Activity: Word for word, restate the lines from the one holding "You are a GUI" through the last line of the material below, and leave every picture out.

Exercise inputs:

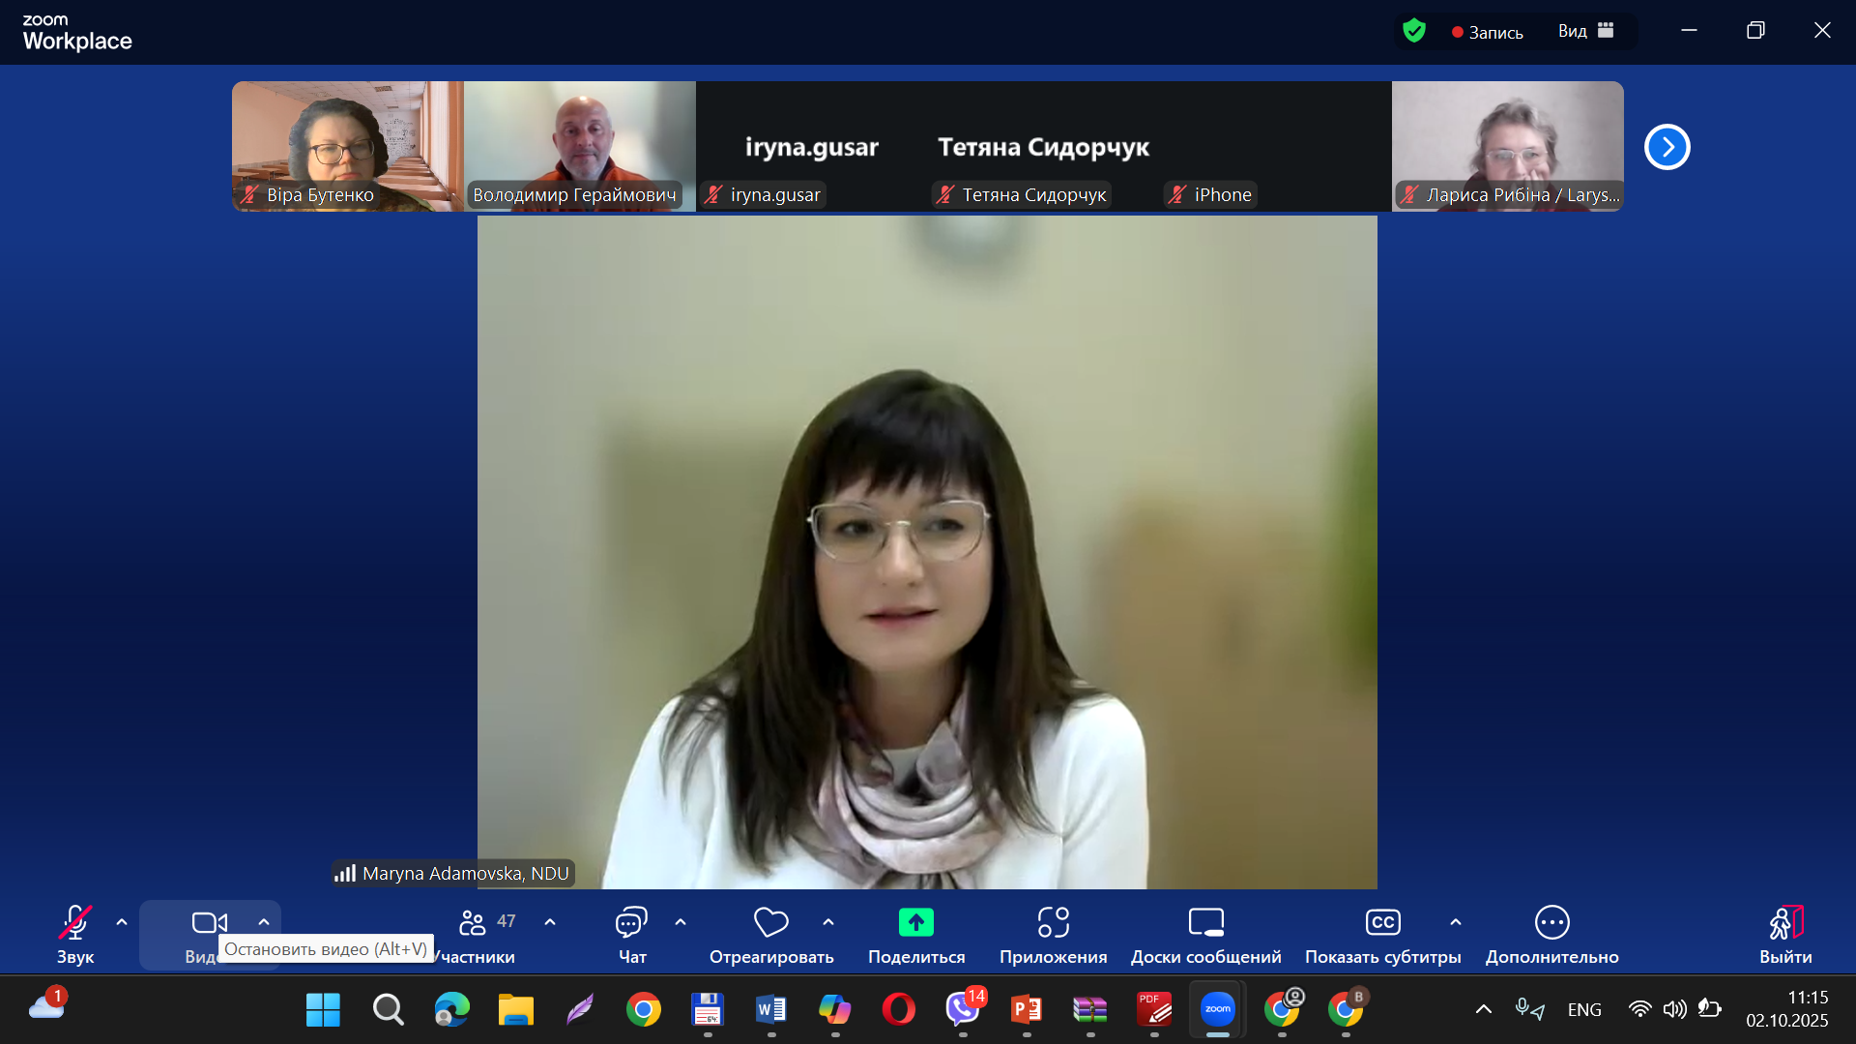Expand the reactions options arrow
The height and width of the screenshot is (1044, 1856).
[x=828, y=922]

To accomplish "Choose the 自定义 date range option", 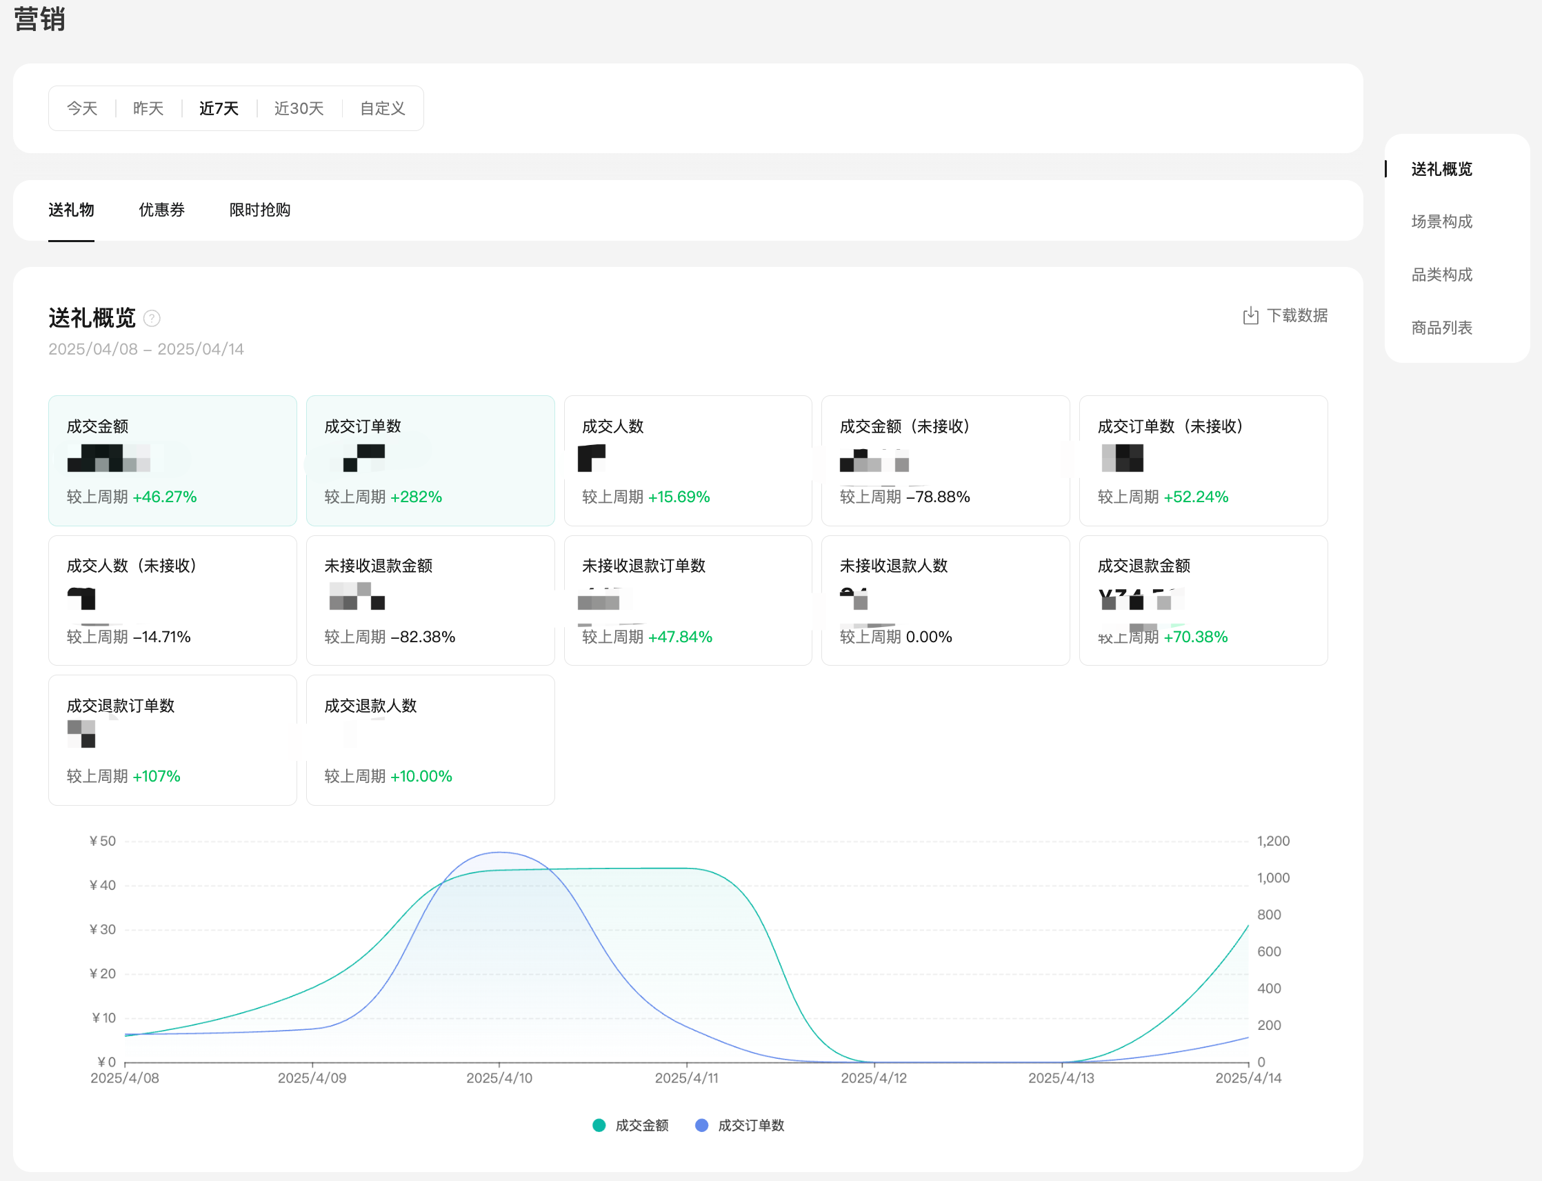I will 382,108.
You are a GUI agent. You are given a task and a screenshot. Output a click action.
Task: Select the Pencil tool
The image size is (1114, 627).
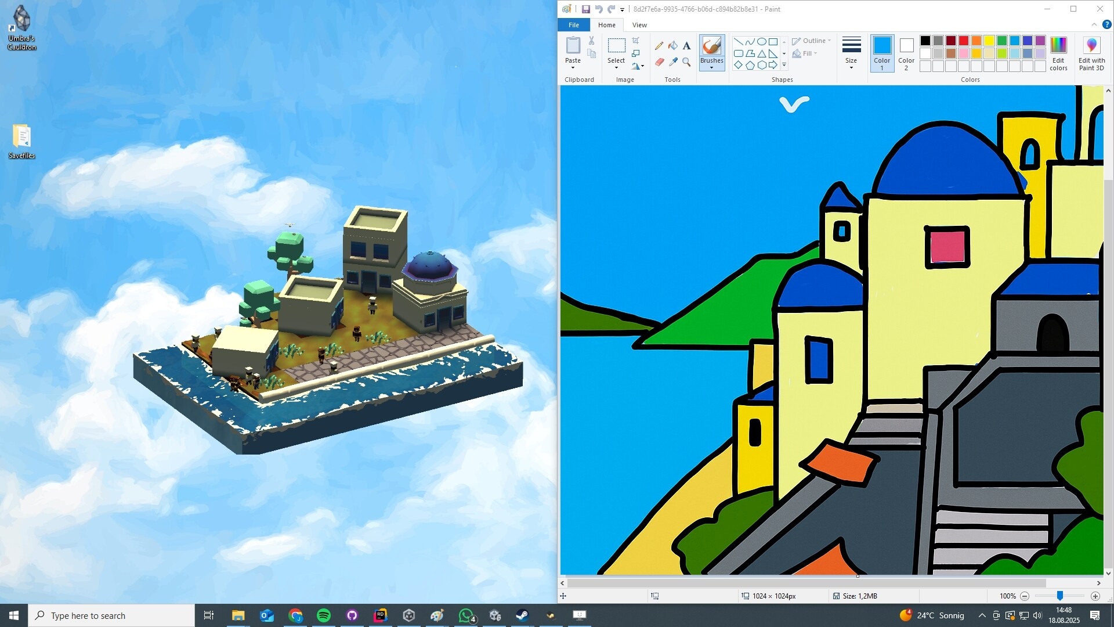click(x=659, y=46)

Response:
You are a GUI agent. You are given a task and a screenshot. Output a click action.
Task: Select the Pencil tool
The image size is (1114, 627).
click(x=659, y=46)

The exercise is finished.